* _Prompt_
Each line that includes "user" must be copied from the records.

+ + + + + + +

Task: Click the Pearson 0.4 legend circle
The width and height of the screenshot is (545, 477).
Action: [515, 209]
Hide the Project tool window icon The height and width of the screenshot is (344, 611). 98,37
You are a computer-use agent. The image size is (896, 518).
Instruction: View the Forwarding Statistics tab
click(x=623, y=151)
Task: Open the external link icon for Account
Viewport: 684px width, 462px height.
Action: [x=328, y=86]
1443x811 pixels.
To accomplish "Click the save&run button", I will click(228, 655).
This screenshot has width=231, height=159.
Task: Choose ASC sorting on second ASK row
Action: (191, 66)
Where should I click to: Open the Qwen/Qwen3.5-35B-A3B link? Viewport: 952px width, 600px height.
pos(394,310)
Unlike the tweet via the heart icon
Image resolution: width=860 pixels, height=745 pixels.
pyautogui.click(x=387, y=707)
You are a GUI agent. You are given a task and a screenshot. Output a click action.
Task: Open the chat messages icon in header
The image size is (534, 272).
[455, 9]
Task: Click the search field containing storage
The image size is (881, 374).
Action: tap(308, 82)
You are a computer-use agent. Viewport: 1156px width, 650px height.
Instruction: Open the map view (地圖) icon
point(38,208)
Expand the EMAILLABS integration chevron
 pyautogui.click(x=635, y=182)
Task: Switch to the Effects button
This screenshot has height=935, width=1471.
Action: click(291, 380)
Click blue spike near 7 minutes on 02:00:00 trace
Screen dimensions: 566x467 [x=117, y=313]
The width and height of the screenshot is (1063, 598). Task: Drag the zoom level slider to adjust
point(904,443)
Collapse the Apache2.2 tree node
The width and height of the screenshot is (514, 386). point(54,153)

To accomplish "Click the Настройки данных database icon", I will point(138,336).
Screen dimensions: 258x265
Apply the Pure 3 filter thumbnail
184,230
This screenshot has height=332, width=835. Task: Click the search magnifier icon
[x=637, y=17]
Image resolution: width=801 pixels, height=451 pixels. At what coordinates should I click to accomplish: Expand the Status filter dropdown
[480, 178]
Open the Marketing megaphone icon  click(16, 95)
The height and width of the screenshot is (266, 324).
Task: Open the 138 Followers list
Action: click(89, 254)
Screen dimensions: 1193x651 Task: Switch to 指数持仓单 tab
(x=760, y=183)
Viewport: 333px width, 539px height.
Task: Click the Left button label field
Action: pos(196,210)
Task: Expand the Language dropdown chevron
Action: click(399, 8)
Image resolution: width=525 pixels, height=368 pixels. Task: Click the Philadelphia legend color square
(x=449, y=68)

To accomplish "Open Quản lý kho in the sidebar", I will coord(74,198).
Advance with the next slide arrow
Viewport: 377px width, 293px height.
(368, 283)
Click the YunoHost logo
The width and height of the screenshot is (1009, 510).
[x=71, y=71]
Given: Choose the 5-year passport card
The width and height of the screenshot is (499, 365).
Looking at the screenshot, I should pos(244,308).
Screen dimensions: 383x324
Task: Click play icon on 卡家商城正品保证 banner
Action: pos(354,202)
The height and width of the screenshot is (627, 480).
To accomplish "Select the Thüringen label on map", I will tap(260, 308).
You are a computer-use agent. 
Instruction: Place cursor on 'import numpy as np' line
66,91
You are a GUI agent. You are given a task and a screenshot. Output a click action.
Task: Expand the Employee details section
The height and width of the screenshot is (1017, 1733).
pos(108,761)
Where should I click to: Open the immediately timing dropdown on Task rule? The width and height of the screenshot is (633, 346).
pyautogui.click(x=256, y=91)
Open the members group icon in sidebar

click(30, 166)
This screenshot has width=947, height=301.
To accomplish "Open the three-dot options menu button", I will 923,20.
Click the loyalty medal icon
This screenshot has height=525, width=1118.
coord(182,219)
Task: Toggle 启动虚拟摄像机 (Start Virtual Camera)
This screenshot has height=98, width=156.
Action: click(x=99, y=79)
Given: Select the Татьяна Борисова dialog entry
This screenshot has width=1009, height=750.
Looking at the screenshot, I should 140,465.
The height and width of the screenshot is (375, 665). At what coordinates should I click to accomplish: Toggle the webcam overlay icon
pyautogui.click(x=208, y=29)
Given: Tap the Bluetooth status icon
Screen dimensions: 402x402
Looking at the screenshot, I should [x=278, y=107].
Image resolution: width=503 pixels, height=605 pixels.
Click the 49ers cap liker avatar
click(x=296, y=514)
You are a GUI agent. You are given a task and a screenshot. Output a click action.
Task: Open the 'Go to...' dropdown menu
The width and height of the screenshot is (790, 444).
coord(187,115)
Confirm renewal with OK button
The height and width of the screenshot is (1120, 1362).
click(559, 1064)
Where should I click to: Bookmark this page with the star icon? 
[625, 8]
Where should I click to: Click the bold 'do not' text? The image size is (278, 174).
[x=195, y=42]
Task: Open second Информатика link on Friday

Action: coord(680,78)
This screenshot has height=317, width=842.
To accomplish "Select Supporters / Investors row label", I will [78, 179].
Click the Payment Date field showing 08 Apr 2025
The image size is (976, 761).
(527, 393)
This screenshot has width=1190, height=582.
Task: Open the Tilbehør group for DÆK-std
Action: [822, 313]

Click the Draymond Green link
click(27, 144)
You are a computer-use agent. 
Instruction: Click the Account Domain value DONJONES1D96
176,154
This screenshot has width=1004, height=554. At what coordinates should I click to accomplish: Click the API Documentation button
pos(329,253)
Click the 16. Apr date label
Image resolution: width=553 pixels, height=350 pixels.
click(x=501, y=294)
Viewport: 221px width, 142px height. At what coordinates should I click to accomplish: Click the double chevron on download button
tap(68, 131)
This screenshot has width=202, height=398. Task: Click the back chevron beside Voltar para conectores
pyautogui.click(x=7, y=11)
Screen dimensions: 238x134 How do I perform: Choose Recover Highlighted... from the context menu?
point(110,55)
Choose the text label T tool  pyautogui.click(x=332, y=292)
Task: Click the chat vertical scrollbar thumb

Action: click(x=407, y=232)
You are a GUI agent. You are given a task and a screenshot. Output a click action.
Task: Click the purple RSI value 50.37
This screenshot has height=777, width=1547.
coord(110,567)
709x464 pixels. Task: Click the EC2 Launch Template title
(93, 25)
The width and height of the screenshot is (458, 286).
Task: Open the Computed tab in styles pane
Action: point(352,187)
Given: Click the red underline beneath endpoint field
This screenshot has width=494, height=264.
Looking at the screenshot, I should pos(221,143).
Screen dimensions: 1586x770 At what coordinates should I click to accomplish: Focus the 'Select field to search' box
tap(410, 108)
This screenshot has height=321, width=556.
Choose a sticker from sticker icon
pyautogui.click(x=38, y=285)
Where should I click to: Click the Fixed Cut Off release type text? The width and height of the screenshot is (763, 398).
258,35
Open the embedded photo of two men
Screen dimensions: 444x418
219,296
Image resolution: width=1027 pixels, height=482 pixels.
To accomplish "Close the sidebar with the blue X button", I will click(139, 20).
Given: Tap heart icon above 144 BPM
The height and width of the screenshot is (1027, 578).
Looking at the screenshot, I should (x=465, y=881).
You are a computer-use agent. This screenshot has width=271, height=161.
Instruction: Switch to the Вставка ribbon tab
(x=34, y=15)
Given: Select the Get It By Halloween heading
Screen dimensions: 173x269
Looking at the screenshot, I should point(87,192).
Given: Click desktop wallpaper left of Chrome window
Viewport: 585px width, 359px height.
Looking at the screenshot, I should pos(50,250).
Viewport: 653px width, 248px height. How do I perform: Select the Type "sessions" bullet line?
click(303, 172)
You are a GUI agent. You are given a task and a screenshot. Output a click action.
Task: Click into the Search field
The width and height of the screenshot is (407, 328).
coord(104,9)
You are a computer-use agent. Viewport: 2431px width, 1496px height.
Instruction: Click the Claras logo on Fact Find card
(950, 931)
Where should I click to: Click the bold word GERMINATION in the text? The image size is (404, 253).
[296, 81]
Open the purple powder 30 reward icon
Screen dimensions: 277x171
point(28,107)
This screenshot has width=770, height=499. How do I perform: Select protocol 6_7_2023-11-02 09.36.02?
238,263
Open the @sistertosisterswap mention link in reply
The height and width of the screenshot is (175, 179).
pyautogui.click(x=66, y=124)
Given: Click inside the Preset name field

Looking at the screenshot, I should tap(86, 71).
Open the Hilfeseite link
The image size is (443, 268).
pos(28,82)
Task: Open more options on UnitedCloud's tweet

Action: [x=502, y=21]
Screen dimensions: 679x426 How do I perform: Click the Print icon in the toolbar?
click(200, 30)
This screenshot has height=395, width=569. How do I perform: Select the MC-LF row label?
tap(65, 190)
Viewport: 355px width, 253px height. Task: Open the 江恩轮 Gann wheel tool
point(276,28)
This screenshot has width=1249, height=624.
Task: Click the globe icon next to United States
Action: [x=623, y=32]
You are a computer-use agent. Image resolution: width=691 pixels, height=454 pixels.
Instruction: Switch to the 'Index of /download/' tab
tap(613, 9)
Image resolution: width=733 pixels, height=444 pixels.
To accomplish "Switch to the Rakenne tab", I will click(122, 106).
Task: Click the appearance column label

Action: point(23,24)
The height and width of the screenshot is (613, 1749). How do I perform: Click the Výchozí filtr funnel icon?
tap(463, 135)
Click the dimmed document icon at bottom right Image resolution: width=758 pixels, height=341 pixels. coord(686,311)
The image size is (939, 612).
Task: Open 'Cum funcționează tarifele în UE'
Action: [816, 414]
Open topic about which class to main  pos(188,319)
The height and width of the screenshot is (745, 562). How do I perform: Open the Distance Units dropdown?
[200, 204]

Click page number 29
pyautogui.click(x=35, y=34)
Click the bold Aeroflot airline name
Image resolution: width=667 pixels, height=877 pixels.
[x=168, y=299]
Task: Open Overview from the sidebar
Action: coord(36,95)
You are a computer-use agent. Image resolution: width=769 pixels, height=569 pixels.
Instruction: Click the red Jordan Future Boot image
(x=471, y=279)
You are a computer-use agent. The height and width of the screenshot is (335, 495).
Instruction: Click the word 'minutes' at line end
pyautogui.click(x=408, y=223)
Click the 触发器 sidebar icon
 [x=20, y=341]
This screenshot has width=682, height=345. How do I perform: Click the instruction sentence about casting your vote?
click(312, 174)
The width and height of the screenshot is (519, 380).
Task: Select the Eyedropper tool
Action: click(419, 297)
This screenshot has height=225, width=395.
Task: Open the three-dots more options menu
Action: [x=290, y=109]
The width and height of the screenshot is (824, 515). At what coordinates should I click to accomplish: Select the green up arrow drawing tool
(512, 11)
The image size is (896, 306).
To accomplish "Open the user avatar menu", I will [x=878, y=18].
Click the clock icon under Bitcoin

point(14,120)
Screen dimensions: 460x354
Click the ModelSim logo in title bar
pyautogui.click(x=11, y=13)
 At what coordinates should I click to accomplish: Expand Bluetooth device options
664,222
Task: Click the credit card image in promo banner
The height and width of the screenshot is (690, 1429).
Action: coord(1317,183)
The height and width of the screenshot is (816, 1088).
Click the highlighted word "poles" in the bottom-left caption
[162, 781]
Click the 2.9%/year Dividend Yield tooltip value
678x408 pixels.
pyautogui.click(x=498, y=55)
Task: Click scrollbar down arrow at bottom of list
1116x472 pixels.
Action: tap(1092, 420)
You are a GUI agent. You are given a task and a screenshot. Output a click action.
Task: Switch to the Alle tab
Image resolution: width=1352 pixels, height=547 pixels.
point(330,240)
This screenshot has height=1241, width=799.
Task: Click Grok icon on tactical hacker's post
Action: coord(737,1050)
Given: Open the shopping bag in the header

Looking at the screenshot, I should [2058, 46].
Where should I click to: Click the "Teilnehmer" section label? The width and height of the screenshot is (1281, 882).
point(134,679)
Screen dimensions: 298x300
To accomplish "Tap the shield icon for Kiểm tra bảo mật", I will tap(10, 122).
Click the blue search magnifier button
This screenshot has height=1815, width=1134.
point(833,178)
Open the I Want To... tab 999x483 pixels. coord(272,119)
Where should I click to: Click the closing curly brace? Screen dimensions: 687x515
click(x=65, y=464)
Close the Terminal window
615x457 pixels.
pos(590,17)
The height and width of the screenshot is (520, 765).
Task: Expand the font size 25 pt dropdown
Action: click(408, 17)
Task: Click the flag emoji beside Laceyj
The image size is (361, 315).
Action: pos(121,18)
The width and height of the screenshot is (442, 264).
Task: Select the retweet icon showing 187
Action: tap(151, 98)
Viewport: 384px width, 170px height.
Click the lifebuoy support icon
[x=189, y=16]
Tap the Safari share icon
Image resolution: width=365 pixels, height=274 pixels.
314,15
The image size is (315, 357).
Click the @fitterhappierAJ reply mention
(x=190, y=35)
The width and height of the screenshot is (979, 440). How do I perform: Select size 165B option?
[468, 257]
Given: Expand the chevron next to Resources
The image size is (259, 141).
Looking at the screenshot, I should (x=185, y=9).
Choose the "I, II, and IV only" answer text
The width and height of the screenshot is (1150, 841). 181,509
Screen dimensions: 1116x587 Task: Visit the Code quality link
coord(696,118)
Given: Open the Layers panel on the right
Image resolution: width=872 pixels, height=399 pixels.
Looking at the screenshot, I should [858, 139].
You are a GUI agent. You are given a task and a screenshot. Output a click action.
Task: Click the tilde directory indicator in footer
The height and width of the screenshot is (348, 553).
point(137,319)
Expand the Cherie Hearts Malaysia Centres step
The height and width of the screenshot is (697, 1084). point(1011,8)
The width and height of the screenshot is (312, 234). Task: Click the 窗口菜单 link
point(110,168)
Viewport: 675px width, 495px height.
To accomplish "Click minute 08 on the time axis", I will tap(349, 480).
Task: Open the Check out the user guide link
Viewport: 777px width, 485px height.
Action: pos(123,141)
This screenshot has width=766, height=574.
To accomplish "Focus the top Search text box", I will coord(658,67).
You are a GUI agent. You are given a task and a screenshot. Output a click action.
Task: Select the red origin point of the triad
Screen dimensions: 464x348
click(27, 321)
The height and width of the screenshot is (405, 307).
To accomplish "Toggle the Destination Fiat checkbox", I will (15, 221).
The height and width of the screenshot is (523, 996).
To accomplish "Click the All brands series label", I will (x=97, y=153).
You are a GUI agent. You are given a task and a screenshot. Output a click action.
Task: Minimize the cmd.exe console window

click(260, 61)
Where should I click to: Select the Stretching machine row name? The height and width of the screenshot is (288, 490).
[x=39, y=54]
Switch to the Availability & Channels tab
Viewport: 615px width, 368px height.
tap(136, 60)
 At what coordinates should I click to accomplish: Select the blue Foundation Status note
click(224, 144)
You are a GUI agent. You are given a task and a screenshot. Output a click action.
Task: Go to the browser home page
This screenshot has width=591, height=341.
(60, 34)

+ + + + + + +

* _Output of the task_
To accomplish "Open the user avatar menu", I will [x=878, y=18].
Task: Open the Check out the user guide link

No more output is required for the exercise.